Morgan Stanley has foreseen that Australia's four largest bank institutions are about to flood the market with bond sales as they seek to refinance notes and fund lending initiatives, which in turn will push costs for the most indebted.

Commonwealth Bank, Westpac Banking Corp., National Australia Bank Ltd. and Australia & New Zealand Banking Group Ltd. need to borrow about A$140 billion ($122 billion) in the year to Sept. 30 and A$162 billion in the following 12 months, said Morgan Stanley in an emailed report to Bloomberg.

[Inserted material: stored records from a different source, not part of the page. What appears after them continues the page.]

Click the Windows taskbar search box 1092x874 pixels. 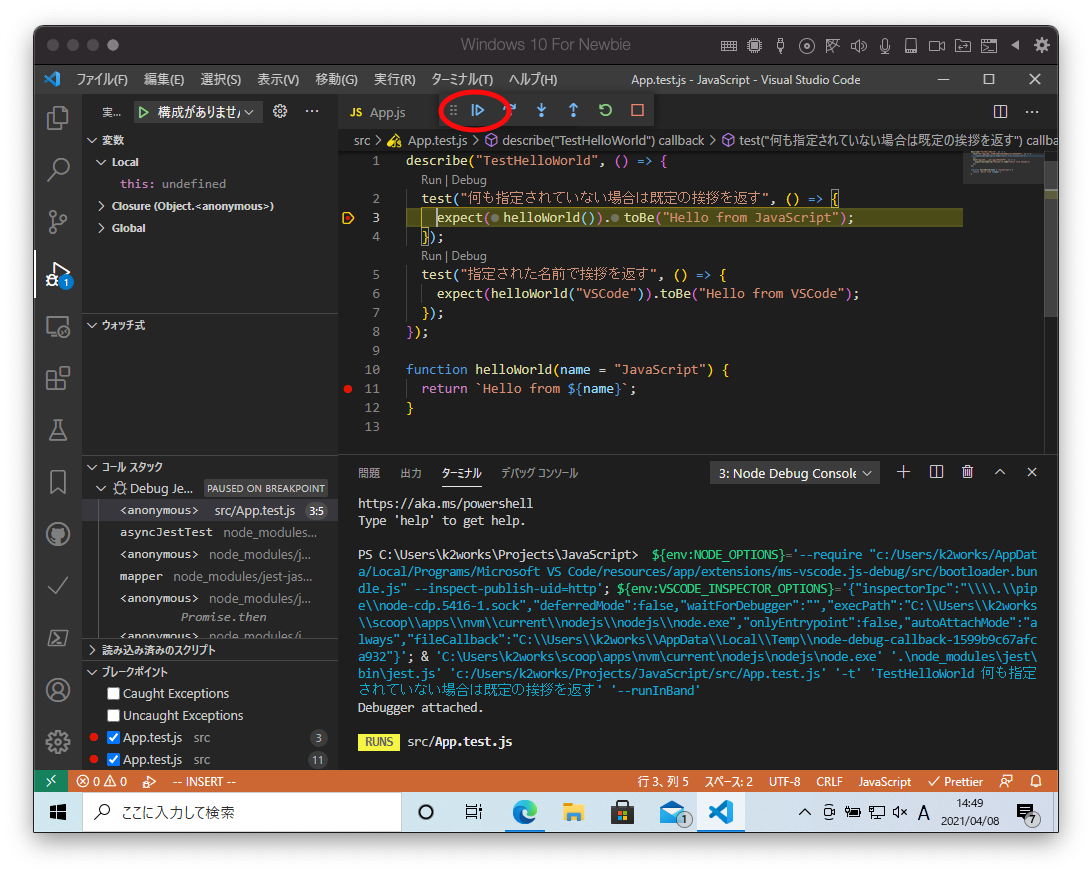click(x=240, y=812)
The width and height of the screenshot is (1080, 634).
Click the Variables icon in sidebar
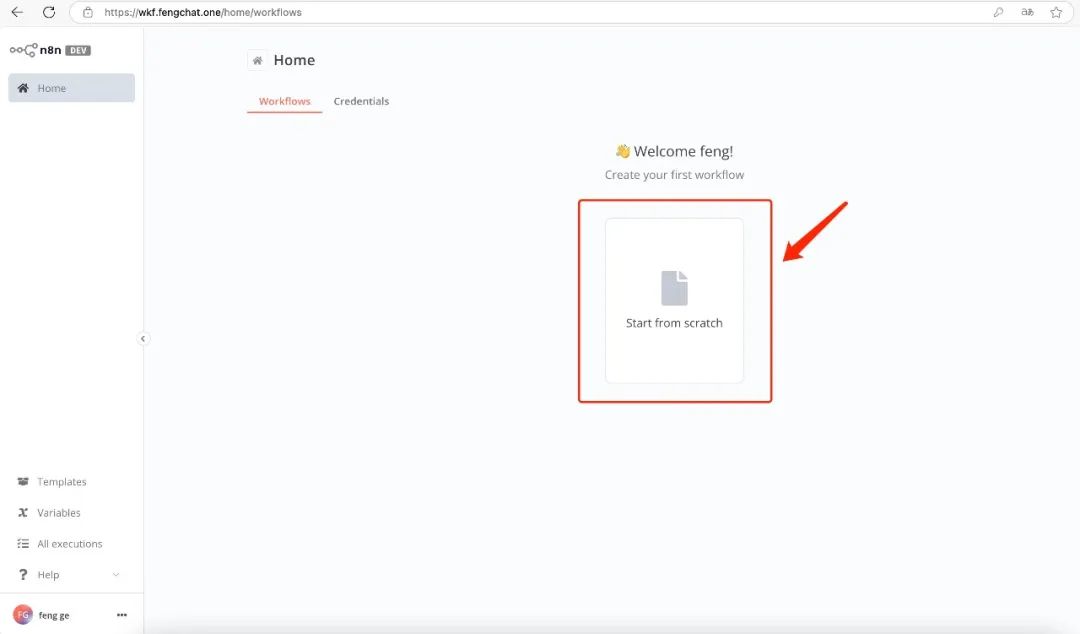(x=23, y=513)
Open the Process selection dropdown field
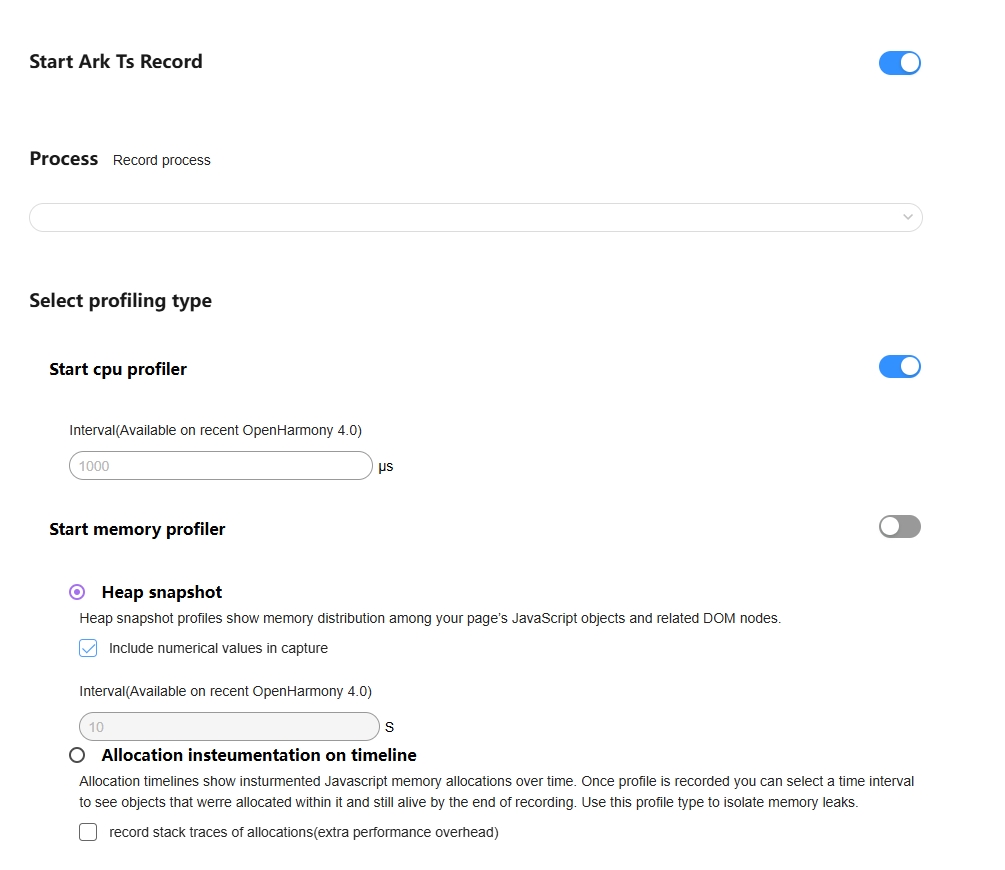This screenshot has width=1005, height=870. click(x=460, y=217)
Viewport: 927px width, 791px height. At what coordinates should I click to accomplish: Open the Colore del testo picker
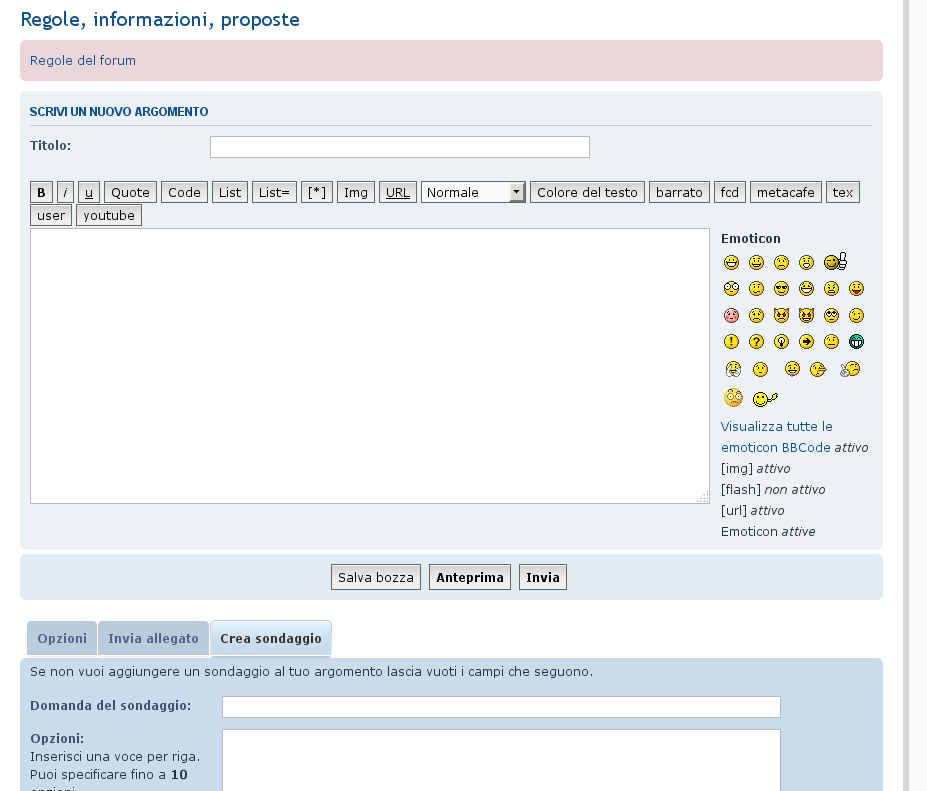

Morgan Stanley's strategists said: Investors will "increasingly differentiate between banks on the basis of funding requirements,noting that most sales will have to be done "at a higher cost offshore due to limited onshore absorption capacity of new bank issuance."

Australia's top four banks are now facing tougher capital rules requiring them to hold more liquid assets and less of bank debt papers. They are are seeking funds offshore in an effort to cut borrowing costs.

The extra yield investors demand to hold Australian financial company debt instead of government bonds has jumped 22 basis points since the start of June, a Bank of America Merrill Lynch index shows.

Westpac, Australia's second-biggest bank by market value, raised A$800 million from five-year bonds on June 29, according to data compiled by Bloomberg.